PROBLEM TO SOLVE: Would you tally how many lines in the records include the word "checkbox"? Reply with the number only.

SOURCE DATA:
══════════

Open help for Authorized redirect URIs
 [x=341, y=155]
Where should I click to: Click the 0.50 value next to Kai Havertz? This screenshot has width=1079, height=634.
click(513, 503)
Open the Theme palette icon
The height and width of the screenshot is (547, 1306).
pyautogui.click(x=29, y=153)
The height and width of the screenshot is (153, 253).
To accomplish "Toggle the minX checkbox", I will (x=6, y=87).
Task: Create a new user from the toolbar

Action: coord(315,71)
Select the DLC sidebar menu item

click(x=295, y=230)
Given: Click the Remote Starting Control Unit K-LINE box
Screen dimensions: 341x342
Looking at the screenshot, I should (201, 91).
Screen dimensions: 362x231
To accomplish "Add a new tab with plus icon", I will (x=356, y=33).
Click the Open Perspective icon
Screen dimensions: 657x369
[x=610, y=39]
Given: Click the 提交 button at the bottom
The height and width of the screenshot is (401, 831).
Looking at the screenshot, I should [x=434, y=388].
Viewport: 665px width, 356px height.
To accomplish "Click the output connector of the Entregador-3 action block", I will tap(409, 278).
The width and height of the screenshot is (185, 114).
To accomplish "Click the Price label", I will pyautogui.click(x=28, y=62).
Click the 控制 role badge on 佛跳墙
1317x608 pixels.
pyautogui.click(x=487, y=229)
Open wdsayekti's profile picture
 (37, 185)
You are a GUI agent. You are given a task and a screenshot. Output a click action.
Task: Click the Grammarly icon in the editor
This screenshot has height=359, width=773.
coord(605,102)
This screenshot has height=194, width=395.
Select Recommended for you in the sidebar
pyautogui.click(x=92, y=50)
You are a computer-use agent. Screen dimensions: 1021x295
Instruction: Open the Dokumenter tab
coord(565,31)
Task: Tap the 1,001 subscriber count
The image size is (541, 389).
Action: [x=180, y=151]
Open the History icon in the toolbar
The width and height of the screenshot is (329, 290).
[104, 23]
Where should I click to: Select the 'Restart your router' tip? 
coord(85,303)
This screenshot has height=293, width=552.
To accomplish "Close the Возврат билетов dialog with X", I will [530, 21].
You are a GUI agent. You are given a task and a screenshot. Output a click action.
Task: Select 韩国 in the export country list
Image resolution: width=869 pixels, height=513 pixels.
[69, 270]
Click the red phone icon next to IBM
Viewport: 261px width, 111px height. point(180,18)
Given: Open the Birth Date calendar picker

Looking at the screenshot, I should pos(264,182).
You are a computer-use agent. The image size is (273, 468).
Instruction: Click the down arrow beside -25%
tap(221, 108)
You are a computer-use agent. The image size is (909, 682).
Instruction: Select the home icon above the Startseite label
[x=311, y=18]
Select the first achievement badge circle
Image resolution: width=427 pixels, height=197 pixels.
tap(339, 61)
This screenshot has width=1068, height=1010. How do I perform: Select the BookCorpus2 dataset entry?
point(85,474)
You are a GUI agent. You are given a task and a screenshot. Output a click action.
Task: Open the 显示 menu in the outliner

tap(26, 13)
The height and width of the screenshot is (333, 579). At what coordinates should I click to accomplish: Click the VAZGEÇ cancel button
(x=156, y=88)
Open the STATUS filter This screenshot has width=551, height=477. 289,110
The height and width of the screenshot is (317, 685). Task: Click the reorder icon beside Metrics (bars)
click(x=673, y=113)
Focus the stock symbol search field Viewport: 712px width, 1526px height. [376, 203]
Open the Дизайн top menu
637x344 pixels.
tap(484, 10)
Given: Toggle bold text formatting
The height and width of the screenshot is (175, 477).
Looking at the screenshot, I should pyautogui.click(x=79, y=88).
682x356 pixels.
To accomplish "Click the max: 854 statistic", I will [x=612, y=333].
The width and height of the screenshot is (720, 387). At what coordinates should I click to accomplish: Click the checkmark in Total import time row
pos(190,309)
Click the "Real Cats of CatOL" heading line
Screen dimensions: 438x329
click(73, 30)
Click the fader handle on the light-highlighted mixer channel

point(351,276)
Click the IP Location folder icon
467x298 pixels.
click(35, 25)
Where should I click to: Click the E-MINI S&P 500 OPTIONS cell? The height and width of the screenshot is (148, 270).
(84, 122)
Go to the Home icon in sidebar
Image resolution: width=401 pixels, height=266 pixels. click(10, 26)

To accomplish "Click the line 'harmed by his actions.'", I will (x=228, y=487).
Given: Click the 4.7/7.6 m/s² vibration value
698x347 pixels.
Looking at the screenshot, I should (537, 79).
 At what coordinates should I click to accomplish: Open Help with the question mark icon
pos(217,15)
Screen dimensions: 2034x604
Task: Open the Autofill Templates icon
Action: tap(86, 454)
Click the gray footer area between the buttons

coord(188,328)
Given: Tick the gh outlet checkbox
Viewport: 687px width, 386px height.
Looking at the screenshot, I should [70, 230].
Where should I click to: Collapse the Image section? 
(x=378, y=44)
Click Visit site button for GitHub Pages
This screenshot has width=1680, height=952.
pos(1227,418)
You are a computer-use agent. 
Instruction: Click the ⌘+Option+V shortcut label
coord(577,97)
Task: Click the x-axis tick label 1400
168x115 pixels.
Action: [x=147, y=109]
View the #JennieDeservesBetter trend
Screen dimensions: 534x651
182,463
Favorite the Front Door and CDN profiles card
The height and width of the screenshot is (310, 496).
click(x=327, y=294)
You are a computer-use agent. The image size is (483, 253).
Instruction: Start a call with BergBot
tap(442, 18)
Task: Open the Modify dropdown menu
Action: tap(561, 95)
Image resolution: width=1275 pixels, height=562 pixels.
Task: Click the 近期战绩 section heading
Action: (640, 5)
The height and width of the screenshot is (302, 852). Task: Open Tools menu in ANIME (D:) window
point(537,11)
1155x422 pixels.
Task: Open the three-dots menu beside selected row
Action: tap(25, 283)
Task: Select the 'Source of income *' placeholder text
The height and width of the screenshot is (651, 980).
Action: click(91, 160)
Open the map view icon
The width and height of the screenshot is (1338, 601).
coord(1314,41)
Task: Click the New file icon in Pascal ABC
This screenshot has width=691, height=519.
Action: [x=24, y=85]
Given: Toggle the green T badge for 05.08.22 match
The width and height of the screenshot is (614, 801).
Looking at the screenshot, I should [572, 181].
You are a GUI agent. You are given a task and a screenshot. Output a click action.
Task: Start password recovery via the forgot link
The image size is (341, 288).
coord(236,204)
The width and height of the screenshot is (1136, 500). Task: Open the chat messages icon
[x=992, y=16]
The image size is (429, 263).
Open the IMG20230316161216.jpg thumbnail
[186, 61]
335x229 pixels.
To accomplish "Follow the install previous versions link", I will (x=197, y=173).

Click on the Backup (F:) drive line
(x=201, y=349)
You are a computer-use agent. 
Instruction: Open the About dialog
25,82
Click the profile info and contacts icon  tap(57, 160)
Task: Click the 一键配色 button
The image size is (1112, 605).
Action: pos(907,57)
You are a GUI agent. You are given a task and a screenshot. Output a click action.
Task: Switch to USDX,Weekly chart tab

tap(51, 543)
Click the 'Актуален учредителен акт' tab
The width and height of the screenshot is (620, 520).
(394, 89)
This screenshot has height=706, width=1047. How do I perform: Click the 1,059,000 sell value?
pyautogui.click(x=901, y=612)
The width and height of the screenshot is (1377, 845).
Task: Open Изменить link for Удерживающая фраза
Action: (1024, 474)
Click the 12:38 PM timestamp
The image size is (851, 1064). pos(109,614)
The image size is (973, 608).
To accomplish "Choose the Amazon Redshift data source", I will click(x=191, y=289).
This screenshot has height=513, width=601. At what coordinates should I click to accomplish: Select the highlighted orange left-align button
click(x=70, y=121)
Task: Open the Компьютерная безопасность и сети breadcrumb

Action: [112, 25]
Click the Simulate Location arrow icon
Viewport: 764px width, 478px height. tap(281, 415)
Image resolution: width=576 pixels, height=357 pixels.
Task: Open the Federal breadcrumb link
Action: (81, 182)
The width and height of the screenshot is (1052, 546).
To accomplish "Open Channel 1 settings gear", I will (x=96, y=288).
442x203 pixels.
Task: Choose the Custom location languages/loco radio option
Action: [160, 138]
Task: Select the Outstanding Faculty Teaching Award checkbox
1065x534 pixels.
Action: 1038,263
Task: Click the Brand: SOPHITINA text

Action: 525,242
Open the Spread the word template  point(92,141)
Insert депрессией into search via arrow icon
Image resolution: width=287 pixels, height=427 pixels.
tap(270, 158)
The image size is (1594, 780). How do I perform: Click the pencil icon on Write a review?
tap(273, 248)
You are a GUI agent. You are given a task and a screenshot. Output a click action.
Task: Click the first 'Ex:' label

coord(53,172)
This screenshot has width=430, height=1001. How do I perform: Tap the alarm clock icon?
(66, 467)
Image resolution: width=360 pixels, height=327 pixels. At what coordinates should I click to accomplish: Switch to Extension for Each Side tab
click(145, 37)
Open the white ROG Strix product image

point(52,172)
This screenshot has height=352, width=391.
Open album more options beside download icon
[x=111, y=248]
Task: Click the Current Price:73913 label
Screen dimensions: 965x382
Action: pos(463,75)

══════════

YOUR RESPONSE: 3